What is the youngest age that autism can show up in children?

what is the youngest age that autism can show up in children?

Child psychologist gives five a little girl during a psychotherapy session

It’s the start of World Autism Acceptance Week and there are still many common myths people believe about autistic children.

Autism is a lifelong disability that affects how people communicate and interact with the world.

This means children who have been diagnosed with this particular neurodiversity may process information about their surroundings differently than those who are neurotypical.

According to the National Autistic Society, at least one in 100 children and adults are autistic, which means there are more than 700,000 autistic people in the UK, with more than 200,000 autistic pupils in England.

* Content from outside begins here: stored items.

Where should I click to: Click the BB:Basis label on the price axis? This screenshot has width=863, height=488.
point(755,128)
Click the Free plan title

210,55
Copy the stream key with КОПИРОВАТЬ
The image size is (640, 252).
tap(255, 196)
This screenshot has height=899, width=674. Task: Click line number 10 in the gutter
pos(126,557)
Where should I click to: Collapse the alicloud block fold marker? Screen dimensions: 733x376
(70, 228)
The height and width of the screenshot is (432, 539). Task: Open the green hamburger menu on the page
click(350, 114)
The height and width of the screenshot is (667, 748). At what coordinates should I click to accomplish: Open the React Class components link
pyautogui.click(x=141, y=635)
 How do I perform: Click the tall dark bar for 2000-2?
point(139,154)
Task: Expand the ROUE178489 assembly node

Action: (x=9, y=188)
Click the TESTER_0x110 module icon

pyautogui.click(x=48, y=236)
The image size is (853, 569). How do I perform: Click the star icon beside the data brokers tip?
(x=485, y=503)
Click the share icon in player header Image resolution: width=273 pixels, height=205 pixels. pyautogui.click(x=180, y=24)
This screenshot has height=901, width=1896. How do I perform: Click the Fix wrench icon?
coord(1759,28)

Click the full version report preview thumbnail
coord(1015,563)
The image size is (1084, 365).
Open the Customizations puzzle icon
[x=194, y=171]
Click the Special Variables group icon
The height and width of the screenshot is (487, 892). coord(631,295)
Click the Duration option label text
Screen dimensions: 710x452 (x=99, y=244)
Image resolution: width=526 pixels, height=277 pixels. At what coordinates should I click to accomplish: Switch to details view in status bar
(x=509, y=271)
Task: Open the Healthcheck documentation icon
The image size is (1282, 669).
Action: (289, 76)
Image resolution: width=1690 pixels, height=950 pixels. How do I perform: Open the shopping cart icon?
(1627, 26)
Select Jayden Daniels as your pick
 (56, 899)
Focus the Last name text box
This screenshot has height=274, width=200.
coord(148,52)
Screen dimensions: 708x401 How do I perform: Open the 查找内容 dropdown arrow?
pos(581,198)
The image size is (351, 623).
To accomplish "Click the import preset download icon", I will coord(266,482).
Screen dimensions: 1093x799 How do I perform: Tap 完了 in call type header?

Suzy Yardley, CEO of Child Autism UK said: “Autism is a spectrum, which means that children can be affected to different degrees. However, the majority of autistic children have challenges in the areas of communication, social interaction and imagination (flexibility of thought).

“It is important to note that many autistic people do not need specific support, especially when within autism-friendly environments.”

So, what is the youngest age that autism can show up in children? Health experts share everything you need to know.

What is the youngest age that the condition can show up?

It is often parents who notice differences in their child’s development first.

“Children can be diagnosed as autistic when they’re quite young, in some cases from the age of two. But not everyone is diagnosed early in life. It’s quite common for a child to not get their diagnosis until they are older, or even as an  adult,” said Joey Nettleton Burrows, policy and public affairs manager at the National Autistic Society.

What should parents of very young children look out for?

There are various signs that a child may be on the autism spectrum.

“These can include not drawing their parents’ or others’ attention to objects or events, for example not pointing at a toy or a book, or at something that is happening nearby (or a child may eventually do this, but later than expected), carrying out activities in a repetitive way, for example always playing the same game in the same way, or repeatedly lining toys up in a particular order,” said Nettleton Burrows.

“Resistance to change or doing things differently, emerging difficulties with social interaction and social communication.”

Yardley agreed and added: “Every child is different, and not all children showing the signs illustrated here will be autistic – it will depend on the frequency, the severity, and whether it is proving an obstacle to learning or quality of life – many people have ‘autistic traits’.

“However, common signs include echoing words or phrases without context, taking language too literally, often choosing to play alone, having difficulty making friends, not understanding other’s thoughts and emotions, repetitive or restrictive behaviours, and having trouble with coordination.”

Other signs can also include “seeking out specific visual or auditory experiences, such as spinning wheels on a toy train, looking at the bars of a fence, and listening to the theme tunes of favourite programmes.

“Being restrictive around certain activities such as eating only yellow food, watching the same programme over and over, or only wearing a favourite jumper.

“Autistic people may or may not have exceptional attention to detail, and sensory differences, this is most noticeable when children are over-sensitive to stimuli, for example, distress at loud noises, trouble with co-ordination, and additional learning disabilities.”

How can parents help their young child after a diagnosis?

For Yardley, early intervention has been consistently shown to be vital in ensuring the right support is in place for the best outcomes.

“However, currently the average age for diagnosis is eight years old, and the average wait for a diagnosis assessment is three years, she said.

“This varies across postcodes, disadvantaged families on low incomes (as they cannot access private assessments) and those with lower education attainment or with English as a second language, as the process for accessing help is highly complex and often combative.

“Ask your GP for links to local groups, and ask your GP or school to start the process for accessing an Education, Health and Care Plan (EHCP) which starts the assessment process through an autism team, that sets out the legally binding provision your child should receive.”